The other issue was the so-called modifiable areal unit problem (MAUP), for which different geographic scales can lead to inconsistent results for relationships analysis. For example, the mortality rate reported at (1) the county level requires an aggregated deprivation index at the same resolution, and this aggregation obscures the intra-county variation and thus the relationship and (2) the IRIS level, at which the disaggregation leads to a large variance in estimated risk. Exploratory methods, such as the univariate Moran’s can serve as indications of the potential effect of the MAUP in the study how relationships based on the homogeneity and heterogeneity of spatial data are affected by the study level and may affect the ability of the study to detect a relationship [
43].
In this study, very similar results were obtained for the different spatial scales between:
pleural cancer mortality and the exposure indicator F1.
lip, oral cavity, pharynx cancer mortality and the SE index.
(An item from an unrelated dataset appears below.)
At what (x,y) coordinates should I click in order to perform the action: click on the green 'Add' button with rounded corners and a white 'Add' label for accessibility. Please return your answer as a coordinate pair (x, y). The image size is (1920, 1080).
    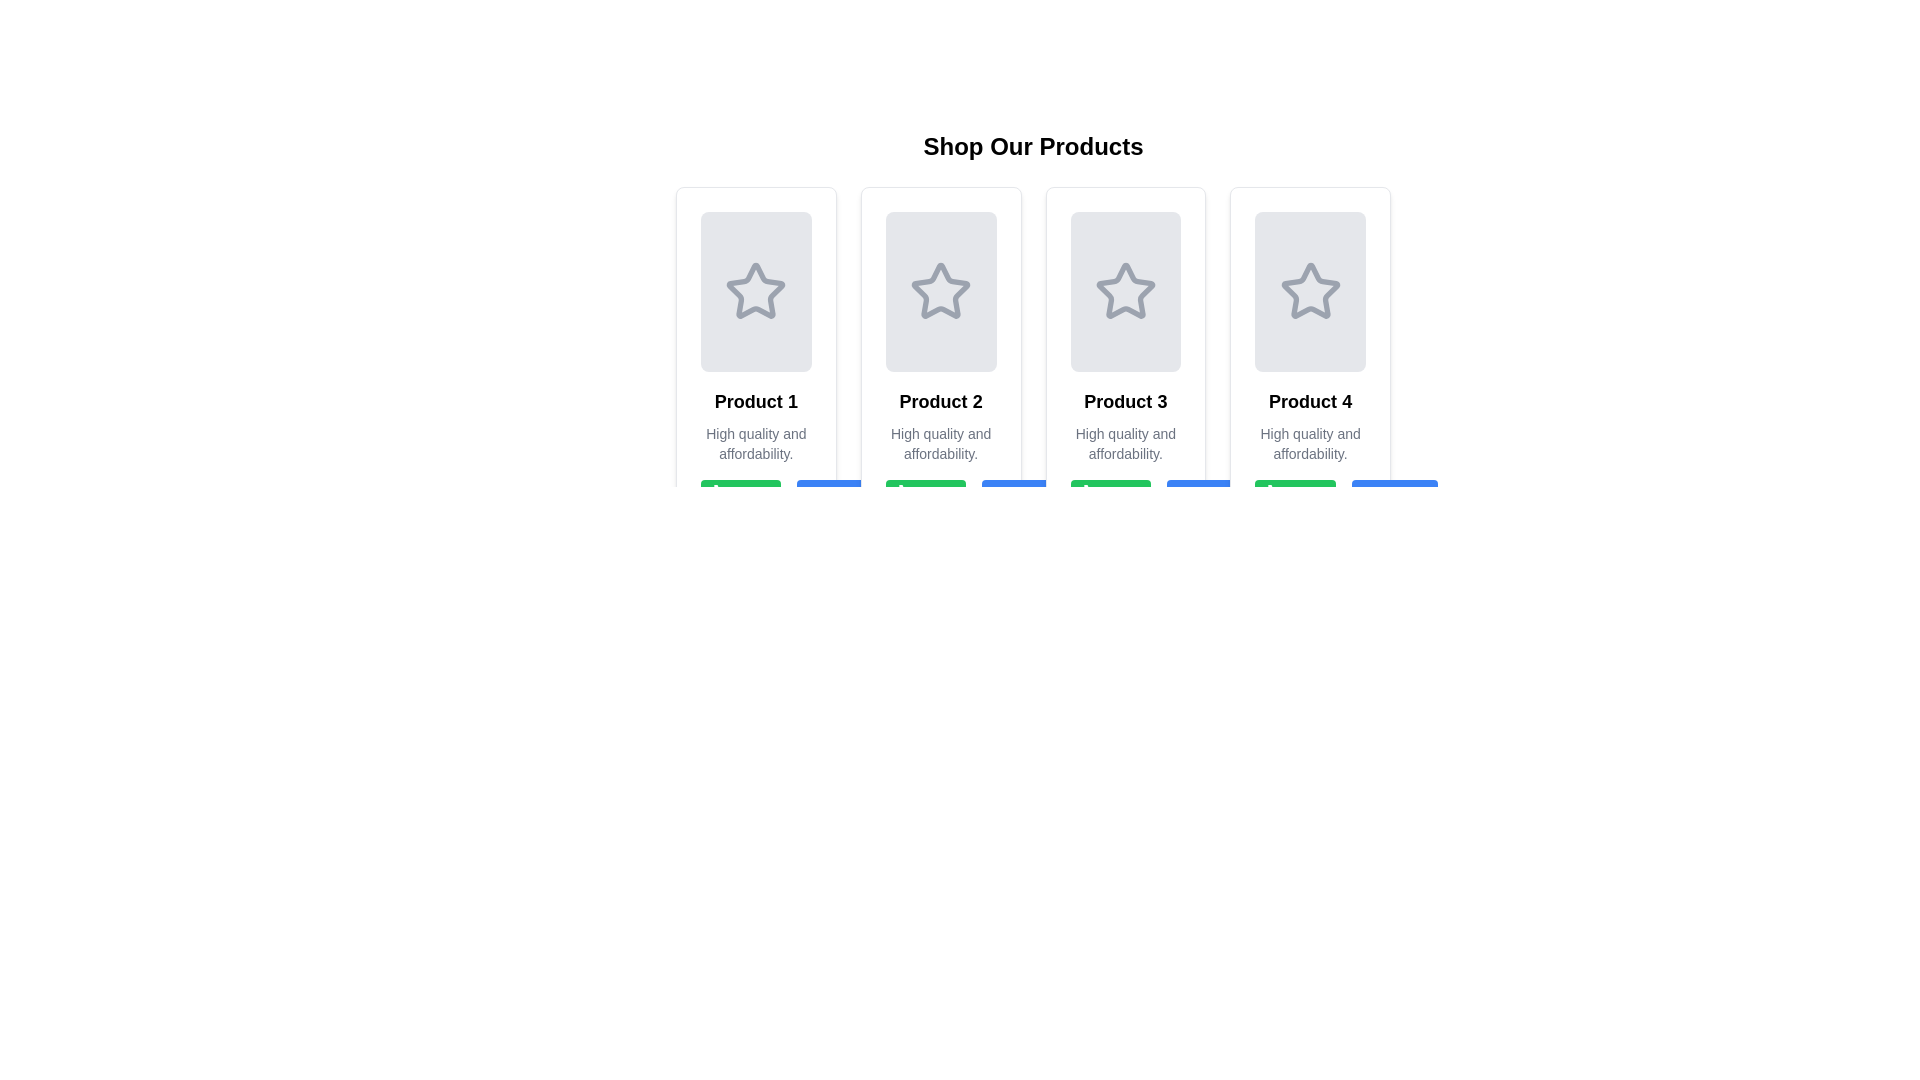
    Looking at the image, I should click on (740, 495).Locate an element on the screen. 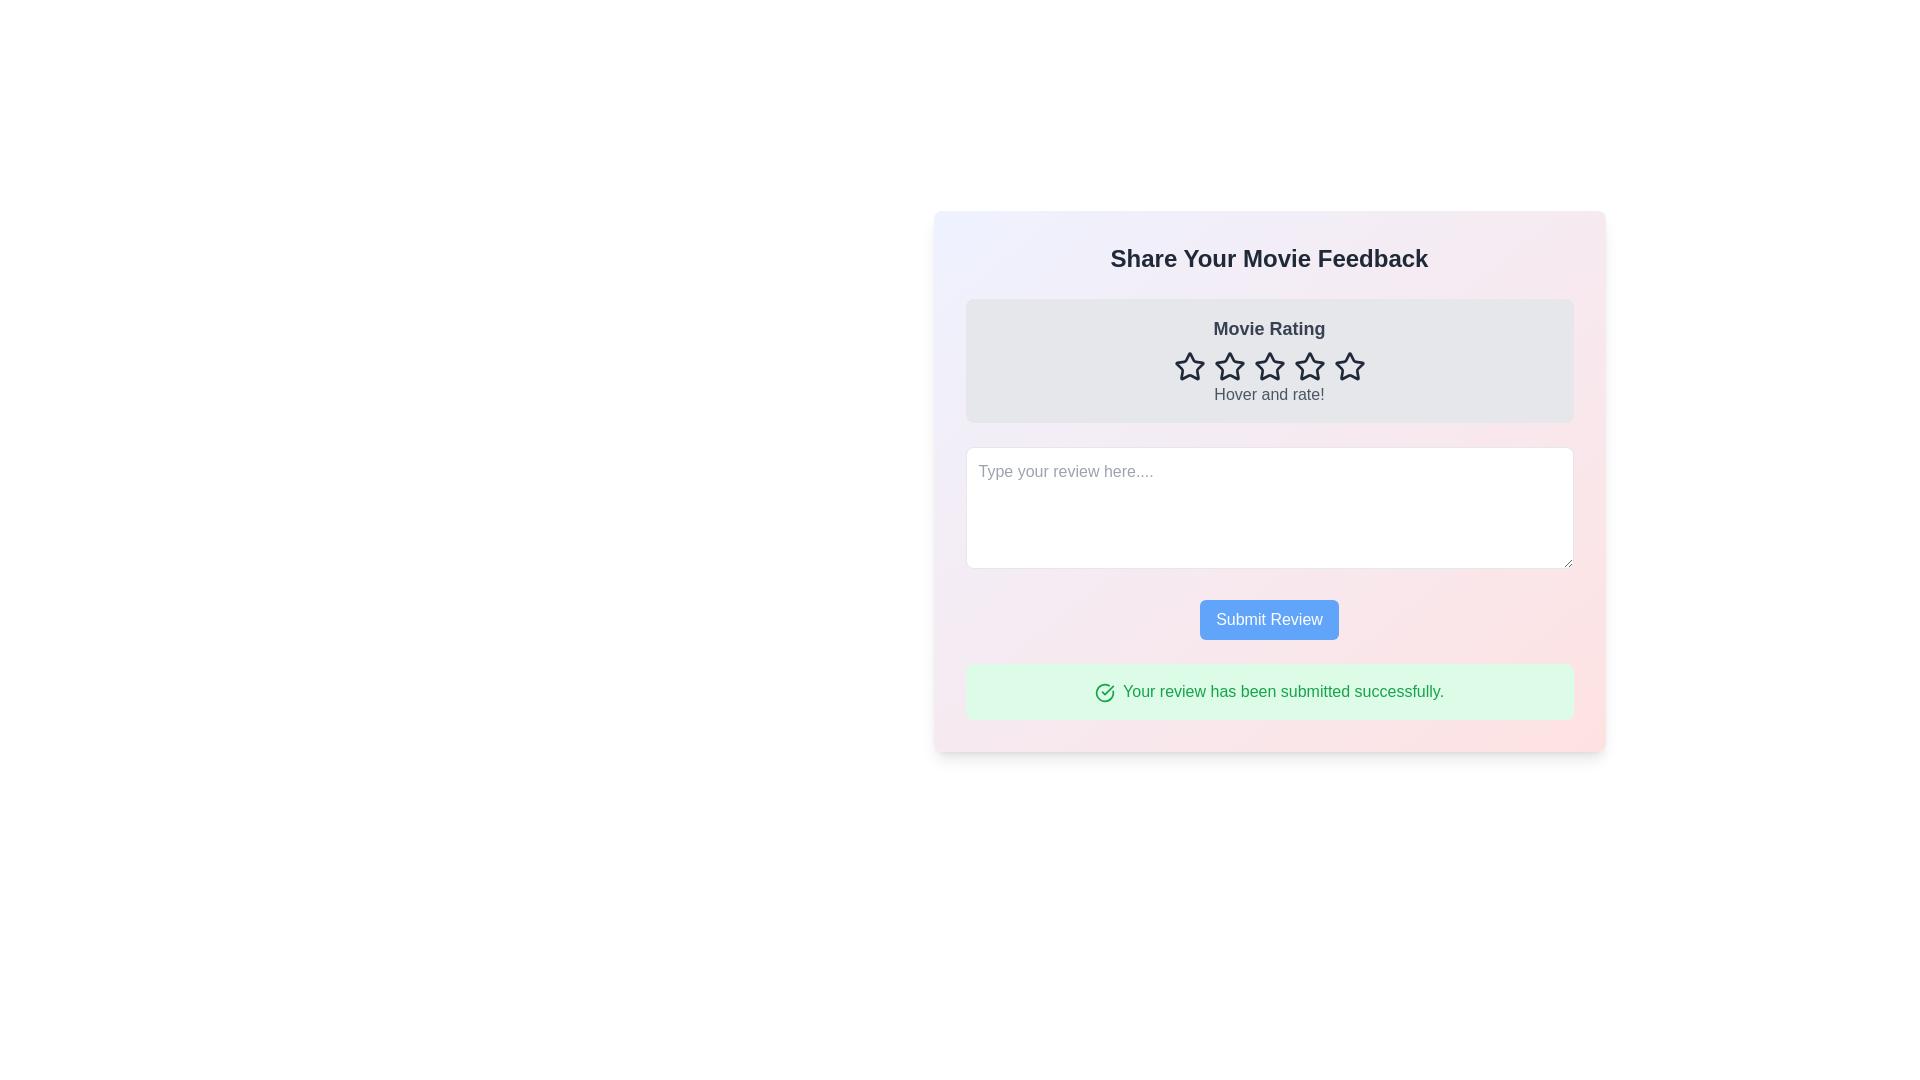  the third star icon in the interactive rating control is located at coordinates (1267, 366).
Whereas other studies on the relationship between heath and deprivation showed that the use of spatial representations other than the census tract produced different analytical results [
35,
44], the significant association between lip, oral cavity, pharynx cancer mortality and the SE index estimated using the county structure were stronger than they were under the IRIS structure.
This difference between the significant correlation coefficients is the result of aggregation because the aggregation level is known to increase the strength of correlation [
20]. Future work could provide tools to exhaust all possible aggregations and generate empirical frequency distributions of the statistical estimates that could be used to evaluate the sensitivity of results to aggregation effects.
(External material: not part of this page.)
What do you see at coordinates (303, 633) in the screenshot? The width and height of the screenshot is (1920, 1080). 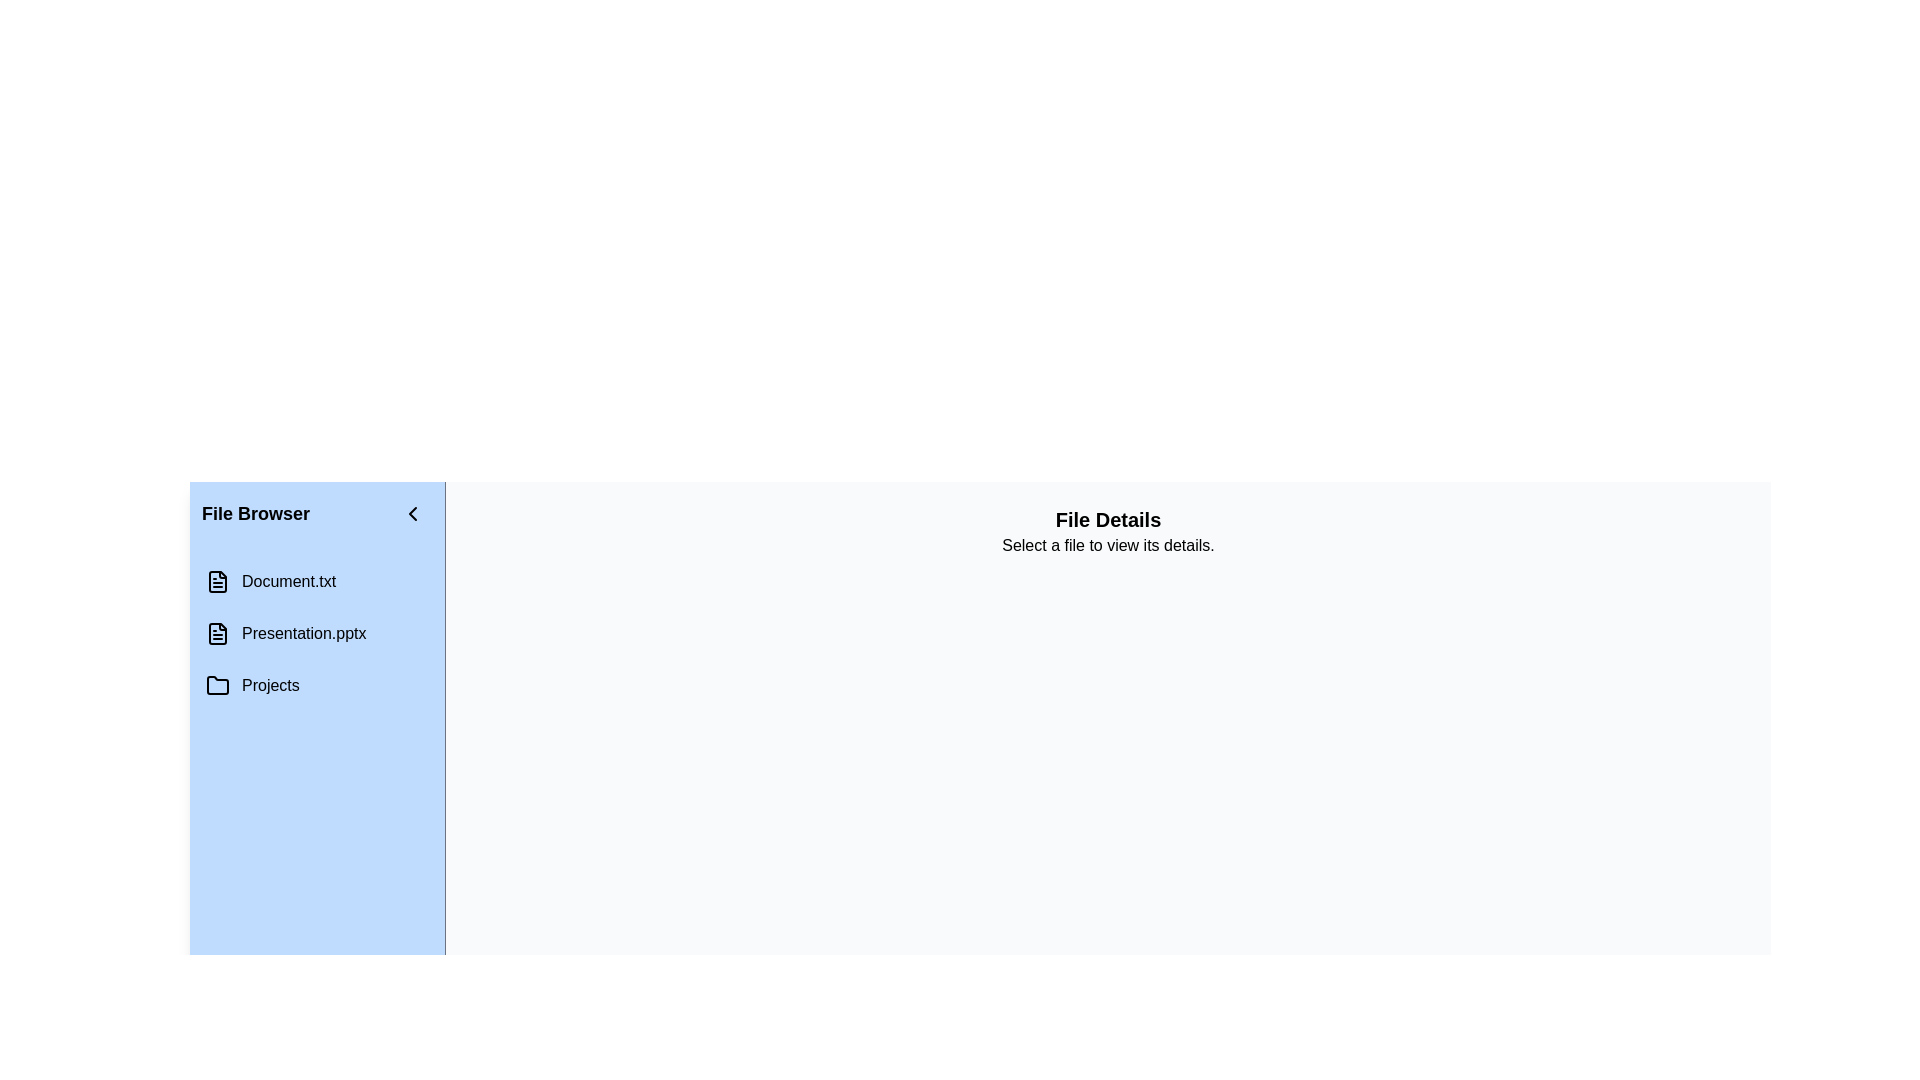 I see `the text label indicating the file 'Presentation.pptx' in the File Browser section` at bounding box center [303, 633].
Based on the results obtained, we can confirm that the presence of this significant statistical association was likely not induced by the use of a particular geography. At the three spatial scales, the strongest correlation coefficients were found where low deprivation was associated with low lip, oral cavity and pharynx cancer mortality and where low environmental pollution was associated with low pleural cancer mortality.
5. Conclusions
This paper presents an approach for evaluating spatial relationships between health outcomes (mortality attributable to cancer) initially aggregated at the county level, district socioeconomic covariates, and exposure data modeled on a regular grid. The approach was illustrated using age-adjusted lip, oral cavity and pharynx, and pleural cancer mortality rates measured over the period 2000–2009 for the Picardy region. The deprivation index and trace metal exposure indicators were used as putative risk factors. For the different spatial scales, the strongest associations were found where low deprivation was associated with low lip, oral cavity and pharynx cancer mortality and where low environmental pollution was associated with low pleural cancer mortality. However, applying this approach to other areas, for other causes of death, or with other indicators always requires exploratory analysis to assess the role of the MAUP and downscaling health data in the study of the relationships that will allow decision-makers to develop interventions where they are the most needed.